The WHO guideline, aimed at providing evidence-based recommendations on complementary feeding for healthy term infants and children between the ages of 6 and 23 months, has come under scrutiny for potentially causing unintended harm.

In a recently published position paper in the Journal of Pediatric Gastroenterology and Nutrition, eleven medical societies questioned the process used to develop the WHO guideline, citing a lack of broader stakeholder involvement and an open consultation process.

The guideline suggested that for infants aged 6–11 months who are fed milk other than breast milk, either milk formula or animal milk can be fed, and for children aged 12–23 months, animal milk should be fed instead of follow-up formulas.

This is a significant shift from previous advice, which recommended that animal milk should not be given as a drink to babies until they are 12 months old due to concerns about its iron content.

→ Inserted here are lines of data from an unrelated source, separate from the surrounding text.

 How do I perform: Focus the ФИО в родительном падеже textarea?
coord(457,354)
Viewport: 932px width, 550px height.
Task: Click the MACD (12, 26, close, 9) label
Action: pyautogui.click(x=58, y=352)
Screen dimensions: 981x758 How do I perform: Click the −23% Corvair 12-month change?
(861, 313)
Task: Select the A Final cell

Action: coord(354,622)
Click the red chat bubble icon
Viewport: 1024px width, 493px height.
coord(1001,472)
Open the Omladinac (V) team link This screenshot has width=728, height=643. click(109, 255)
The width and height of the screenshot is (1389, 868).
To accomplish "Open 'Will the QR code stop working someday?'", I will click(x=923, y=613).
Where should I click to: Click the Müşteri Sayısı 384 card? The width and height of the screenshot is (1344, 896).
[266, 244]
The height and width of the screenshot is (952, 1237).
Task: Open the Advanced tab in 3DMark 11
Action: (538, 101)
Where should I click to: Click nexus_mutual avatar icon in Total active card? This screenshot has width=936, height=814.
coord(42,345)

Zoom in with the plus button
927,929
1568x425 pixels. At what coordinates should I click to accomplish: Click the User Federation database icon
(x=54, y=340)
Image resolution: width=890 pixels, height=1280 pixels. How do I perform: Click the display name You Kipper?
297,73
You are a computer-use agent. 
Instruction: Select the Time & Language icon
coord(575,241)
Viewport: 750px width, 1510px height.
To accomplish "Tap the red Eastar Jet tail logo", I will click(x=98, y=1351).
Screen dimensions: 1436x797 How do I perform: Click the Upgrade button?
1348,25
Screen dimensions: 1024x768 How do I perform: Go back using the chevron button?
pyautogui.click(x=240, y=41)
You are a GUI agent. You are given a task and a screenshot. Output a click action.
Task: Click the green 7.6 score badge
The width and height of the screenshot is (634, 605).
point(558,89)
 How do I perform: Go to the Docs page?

The position paper argued that the new guidelines are inappropriate for high-income countries, where caregivers can prepare formulas safely and frequently.

In addition, the societies expressed concern over the potential for excess intake of certain nutrients, such as protein, which could contribute to unhealthy growth trajectories and an increased risk of overweight and obesity.

The paper highlighted the importance of considering the risk of excess protein intake from cow’s milk, especially in settings where obesity and diet-related noncommunicable diseases are significant public health issues.

Furthermore, the paper criticizes the WHO for not considering evidence from cohort studies, which show associations between the amount of cow’s milk consumed and both iron deficiency and higher weight gain in childhood.

The studies reviewed by the WHO largely included infants born in the 1980s and 1990s, who likely had lower exposure to an obesogenic food environment compared to contemporary children.

The societies argued that in populations where overweight and obesity are prevalent, any recommendation to use cow’s milk must take these potential risks into account.

They pointed out that many countries already recommend that cow’s milk should not be used as the main drink before 12 months and should be limited in quantity after 12 months to ensure a balanced and diverse diet.

The WHO’s guideline also acknowledged concerns around formula milk, noting that while formulas have been altered to be as nutritionally similar as possible to breast milk, they lack its immunological properties and all nutrients present in breast milk.

The aggressive marketing of milk formulas and their association with child morbidity and mortality led to the approval of an International Code of Marketing of Breastmilk Substitutes by the World Health Assembly in 1981.

The controversy over the WHO guidelines followed earlier concerns raised by Specialized Nutrition Europe (SNE), which also opposed the recommendation to introduce animal milk before one year of age.

SNE stated that this recommendation contradicts the generally accepted medical advice that cow’s milk should not be introduced as a breast milk substitute before one year.

In summary, the position paper by the pediatric societies outlined the need for a more nuanced approach to complementary feeding guidelines, particularly in high-income settings.

They called for recommendations that consider the risk of excess nutrient intake and the contemporary food environment to prevent potential health issues such as obesity and iron deficiency in infants and young children.